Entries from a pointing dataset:
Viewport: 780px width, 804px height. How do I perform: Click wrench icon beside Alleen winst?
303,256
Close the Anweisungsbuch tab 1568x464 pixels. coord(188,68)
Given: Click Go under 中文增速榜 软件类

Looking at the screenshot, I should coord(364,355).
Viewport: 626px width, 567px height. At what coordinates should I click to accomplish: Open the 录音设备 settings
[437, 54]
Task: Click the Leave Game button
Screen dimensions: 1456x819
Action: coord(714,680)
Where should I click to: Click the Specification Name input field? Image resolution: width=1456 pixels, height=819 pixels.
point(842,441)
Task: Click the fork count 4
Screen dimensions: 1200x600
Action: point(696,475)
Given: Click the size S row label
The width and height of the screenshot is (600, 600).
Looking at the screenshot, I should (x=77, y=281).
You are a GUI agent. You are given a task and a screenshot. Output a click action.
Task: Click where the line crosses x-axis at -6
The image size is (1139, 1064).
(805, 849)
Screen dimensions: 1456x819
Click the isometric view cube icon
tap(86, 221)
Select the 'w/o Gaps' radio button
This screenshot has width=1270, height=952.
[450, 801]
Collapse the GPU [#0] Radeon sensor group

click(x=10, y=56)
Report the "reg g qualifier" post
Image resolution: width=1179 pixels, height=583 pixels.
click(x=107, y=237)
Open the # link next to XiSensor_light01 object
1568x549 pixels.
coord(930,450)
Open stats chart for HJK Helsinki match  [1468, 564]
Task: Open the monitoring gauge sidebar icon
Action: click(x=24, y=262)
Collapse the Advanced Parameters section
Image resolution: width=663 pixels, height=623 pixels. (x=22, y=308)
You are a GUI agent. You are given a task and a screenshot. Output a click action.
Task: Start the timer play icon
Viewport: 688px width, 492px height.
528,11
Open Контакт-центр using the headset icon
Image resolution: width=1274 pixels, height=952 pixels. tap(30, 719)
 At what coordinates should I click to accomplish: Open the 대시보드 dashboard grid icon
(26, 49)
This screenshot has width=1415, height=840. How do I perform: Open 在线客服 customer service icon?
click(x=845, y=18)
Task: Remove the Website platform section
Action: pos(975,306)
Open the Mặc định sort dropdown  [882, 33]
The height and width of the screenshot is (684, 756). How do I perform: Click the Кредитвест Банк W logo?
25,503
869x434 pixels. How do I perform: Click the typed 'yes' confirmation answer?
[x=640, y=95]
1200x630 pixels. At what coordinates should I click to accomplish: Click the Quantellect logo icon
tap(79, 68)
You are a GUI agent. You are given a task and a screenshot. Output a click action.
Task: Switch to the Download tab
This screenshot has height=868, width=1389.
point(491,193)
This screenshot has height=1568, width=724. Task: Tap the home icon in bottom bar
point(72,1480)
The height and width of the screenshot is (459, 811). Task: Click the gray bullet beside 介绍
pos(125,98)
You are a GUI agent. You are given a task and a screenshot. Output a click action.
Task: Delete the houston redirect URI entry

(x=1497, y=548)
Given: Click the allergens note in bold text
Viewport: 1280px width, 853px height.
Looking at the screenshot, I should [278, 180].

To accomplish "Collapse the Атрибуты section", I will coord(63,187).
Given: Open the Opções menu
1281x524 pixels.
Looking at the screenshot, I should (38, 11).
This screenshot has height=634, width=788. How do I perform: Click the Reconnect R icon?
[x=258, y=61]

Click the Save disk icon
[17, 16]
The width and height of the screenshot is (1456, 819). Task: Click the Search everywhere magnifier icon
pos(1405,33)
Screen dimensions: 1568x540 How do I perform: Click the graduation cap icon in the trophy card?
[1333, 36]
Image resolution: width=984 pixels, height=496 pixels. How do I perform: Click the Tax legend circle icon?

## [What you need to do]
Copy out the lines of the entries above, starting with the line that contains "Where should I" and ending with the line that contains "Action: point(696,475)", including both of those lines.

## [Output for this task]
Where should I click to: Click the Specification Name input field? Image resolution: width=1456 pixels, height=819 pixels.
point(842,441)
Task: Click the fork count 4
Screen dimensions: 1200x600
Action: point(696,475)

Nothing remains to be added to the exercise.